### [WHAT THIS TASK INVOLVES]
Could the records be returned exactly, with the pictures left out?

### [DATA EXCERPTS]
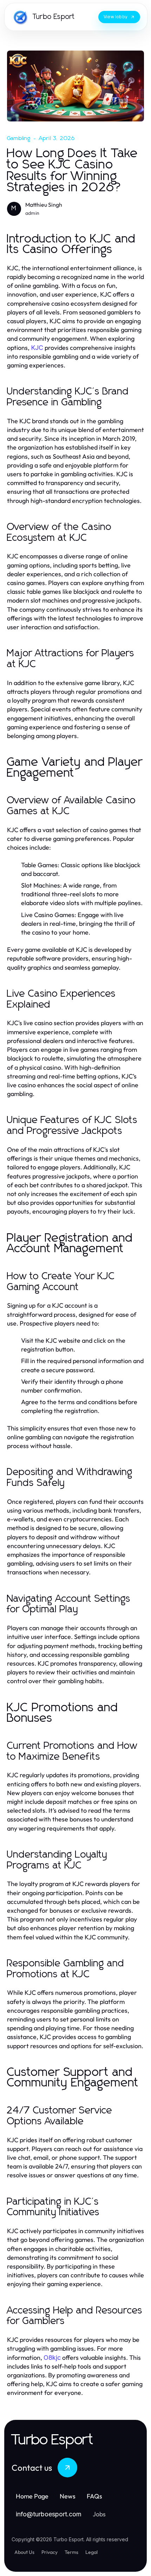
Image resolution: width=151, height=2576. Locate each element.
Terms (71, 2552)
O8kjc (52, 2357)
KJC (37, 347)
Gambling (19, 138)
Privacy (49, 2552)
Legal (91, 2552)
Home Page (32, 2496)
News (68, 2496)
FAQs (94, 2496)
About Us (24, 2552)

### [RESPONSE BELOW]
Image resolution: width=151, height=2576. Locate each element.
Terms (71, 2552)
O8kjc (52, 2357)
KJC (37, 347)
Gambling (19, 138)
Privacy (49, 2552)
Legal (91, 2552)
Home Page (32, 2496)
News (68, 2496)
FAQs (94, 2496)
About Us (24, 2552)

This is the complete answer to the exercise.